Cette université d’été réunira des spécialistes francophones de diverses disciplines, telles que l’histoire, la géographie, la sociologie, la science politique, l’anthropologie, la philosophie, la littérature, le cinéma afin de faire dialoguer leurs approches et leurs méthodes autour des problèmes évoqués.

Quelle philosophie de l’histoire aujourd’hui ?

L’expression « philosophie de l’histoire », introduite par Voltaire en 1765, désignait au XIXe siècle les différentes tentatives, souvent ouvertement idéologiques, de repérer la nature profonde du mouvement historique. Les philosophies modernes de l’histoire, tant idéalistes que matérialistes, font de l’histoire un progrès linéaire, contre toute vision cyclique du temps historique, propre par exemple à la pensée grecque, et qu’on retrouve également dans l’idée de Giambattista Vico des « cours et recours historiques » (Scienza nuova), ainsi que dans l’expression de « l’éternel retour » de Nietzsche.

On assiste actuellement, sur la scène mondiale, à un retour de la « philosophie de l’histoire », ce mode de philosopher qui avait disparu depuis les désillusions des années 1980, sinon depuis la disparition de Marx et d’Engels à la fin du XIXe siècle.

Ce retour est occasionné, et même rendu nécessaire, non plus par une espérance (comme c’était le cas chez Ernst Bloch), mais par des inquiétudes, celles qui sont suscitées par les périls écologiques (et donc inévitablement politiques) contenus dans la poursuite en Occident, et même dans l’extension (pour une part légitime) au reste du monde, d’un développement économique fondé sur le productivisme et le consumérisme.

La prise de conscience de ces périls a engendré une abondante littérature en sciences humaines, dont l’outillage conceptuel comprend les notions (revisitées ou nouvelles) de catastrophe, d’« anthropocène » ou d’effondrement (« collapsologie »), et dont le degré de pessimisme varie de l’appel à la prise de responsabilité individuelle et collective, jusqu’à la résignation devant l’apocalypse annoncée, en passant par la pratique de l’« heuristique de la peur » (Hans Jonas, inversant Ernst Bloch) et par la recherche de solutions politiques et économiques radicales (telles que la constitution d’instances souveraines mondiales et la mise en cause de la croissance comme impératif de développement).

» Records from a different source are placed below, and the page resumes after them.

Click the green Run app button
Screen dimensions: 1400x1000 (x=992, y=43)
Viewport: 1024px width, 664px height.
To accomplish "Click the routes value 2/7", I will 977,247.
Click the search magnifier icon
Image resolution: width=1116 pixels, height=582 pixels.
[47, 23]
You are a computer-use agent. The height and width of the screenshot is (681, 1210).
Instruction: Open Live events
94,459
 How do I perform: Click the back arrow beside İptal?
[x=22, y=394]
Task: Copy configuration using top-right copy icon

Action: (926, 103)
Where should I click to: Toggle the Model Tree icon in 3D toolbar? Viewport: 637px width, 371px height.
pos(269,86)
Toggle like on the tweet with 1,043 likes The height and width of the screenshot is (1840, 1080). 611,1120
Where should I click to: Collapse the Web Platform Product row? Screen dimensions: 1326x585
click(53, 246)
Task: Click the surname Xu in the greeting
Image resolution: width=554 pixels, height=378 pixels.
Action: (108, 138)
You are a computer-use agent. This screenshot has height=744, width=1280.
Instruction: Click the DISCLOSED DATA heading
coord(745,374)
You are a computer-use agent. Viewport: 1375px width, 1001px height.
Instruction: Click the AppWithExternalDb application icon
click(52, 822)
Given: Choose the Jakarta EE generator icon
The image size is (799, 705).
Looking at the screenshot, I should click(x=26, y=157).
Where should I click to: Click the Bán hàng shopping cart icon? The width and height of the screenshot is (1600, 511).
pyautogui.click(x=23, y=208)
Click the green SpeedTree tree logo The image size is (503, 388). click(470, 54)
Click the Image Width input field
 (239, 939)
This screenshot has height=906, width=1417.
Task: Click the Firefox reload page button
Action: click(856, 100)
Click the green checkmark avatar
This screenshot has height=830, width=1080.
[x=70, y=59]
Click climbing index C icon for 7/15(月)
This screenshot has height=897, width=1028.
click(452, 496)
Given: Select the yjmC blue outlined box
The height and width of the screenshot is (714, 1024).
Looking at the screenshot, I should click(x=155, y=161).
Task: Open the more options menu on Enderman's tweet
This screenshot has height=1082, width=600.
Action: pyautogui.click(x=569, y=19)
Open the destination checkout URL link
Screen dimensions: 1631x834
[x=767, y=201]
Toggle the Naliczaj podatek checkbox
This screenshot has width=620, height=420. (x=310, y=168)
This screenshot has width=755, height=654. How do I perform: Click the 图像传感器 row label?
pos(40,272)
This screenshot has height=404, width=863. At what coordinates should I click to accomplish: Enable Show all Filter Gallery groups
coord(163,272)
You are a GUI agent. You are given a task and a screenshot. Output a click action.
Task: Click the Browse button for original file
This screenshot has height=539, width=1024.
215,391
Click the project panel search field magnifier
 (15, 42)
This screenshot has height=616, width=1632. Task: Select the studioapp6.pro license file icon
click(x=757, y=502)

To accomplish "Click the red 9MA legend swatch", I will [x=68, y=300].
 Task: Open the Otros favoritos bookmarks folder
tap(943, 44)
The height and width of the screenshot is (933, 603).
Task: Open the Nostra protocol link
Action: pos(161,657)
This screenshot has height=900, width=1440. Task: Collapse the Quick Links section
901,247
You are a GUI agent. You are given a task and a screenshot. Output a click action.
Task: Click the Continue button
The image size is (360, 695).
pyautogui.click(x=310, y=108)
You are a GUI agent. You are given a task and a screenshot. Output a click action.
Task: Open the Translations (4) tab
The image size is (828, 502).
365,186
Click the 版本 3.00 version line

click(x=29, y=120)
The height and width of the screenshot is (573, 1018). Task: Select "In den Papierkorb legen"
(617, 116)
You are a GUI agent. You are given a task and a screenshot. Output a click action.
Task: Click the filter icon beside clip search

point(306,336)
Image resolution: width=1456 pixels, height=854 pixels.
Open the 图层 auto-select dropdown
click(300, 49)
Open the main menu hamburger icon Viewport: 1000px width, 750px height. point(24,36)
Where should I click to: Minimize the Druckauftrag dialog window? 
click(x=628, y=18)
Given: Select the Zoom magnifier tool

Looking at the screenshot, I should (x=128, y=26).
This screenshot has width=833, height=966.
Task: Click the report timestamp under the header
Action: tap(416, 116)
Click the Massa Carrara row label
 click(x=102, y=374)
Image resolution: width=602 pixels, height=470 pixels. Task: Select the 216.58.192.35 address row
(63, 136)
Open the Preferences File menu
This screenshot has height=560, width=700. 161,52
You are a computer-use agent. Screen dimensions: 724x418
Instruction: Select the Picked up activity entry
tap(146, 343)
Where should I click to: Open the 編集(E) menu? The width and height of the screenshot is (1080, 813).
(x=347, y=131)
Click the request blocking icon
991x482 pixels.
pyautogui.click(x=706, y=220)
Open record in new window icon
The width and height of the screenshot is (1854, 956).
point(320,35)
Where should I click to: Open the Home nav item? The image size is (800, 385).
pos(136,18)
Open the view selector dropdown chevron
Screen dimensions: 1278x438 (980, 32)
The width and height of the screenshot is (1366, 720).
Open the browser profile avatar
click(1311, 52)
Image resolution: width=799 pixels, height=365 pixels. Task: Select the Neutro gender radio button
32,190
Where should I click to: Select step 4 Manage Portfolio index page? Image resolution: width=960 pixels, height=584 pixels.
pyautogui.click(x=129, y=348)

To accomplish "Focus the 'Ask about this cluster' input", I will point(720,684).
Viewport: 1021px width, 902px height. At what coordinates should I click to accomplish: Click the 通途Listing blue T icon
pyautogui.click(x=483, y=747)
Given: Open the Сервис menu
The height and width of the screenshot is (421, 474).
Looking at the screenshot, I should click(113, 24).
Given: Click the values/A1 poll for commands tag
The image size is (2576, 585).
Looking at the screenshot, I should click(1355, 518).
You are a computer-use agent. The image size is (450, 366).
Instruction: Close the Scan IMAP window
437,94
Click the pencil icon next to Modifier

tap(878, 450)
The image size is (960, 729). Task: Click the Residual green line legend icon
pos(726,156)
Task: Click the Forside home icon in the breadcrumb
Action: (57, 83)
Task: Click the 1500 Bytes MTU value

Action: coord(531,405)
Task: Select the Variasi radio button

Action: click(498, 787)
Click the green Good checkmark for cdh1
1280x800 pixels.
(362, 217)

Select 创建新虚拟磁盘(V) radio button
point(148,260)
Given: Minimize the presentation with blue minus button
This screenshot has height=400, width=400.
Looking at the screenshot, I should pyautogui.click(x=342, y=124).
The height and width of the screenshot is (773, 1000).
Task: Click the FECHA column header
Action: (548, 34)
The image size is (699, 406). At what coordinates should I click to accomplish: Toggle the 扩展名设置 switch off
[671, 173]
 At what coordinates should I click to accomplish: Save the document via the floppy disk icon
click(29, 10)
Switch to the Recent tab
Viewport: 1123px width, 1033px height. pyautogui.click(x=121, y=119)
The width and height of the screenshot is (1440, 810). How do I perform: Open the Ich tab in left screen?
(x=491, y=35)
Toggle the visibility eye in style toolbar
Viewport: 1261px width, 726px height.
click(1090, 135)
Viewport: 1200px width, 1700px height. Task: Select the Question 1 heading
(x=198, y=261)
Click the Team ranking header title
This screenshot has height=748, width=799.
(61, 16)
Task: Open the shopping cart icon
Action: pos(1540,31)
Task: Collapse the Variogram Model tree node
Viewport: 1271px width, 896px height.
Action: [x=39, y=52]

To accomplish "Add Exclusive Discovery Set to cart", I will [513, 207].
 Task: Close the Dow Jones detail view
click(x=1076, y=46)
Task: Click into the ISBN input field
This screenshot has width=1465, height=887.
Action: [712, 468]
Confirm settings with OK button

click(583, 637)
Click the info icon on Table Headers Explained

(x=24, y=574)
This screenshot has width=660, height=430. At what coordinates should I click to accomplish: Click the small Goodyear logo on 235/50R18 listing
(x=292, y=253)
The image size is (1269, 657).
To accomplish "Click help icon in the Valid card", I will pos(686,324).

En réaction à cette littérature, un courant philosophique et scientifique s’est fait jour (David Deutsch, Le commencement de l’infini, 2016 ; Steven Pinker, Le triomphe les Lumières, 2018), qui vise, non pas à minimiser les dangers auxquels l’humanité fait face, mais à dévoiler les biais cognitifs qui poussent à les exagérer, et à montrer dans quelle mesure (toute relative) ils peuvent être surmontés. Ce courant se réclame ouvertement des Lumières du XVIIIe siècle, et du contexte intellectuel européen, précisément, dans lequel est apparue la philosophie de l’histoire (éclipse de l’eschatologie du salut, idée que les phénomènes humains ne constituent pas un simple chaos spatio-temporel, hypothèse selon laquelle l’humain ne peut se réaliser qu’en tant qu’espèce).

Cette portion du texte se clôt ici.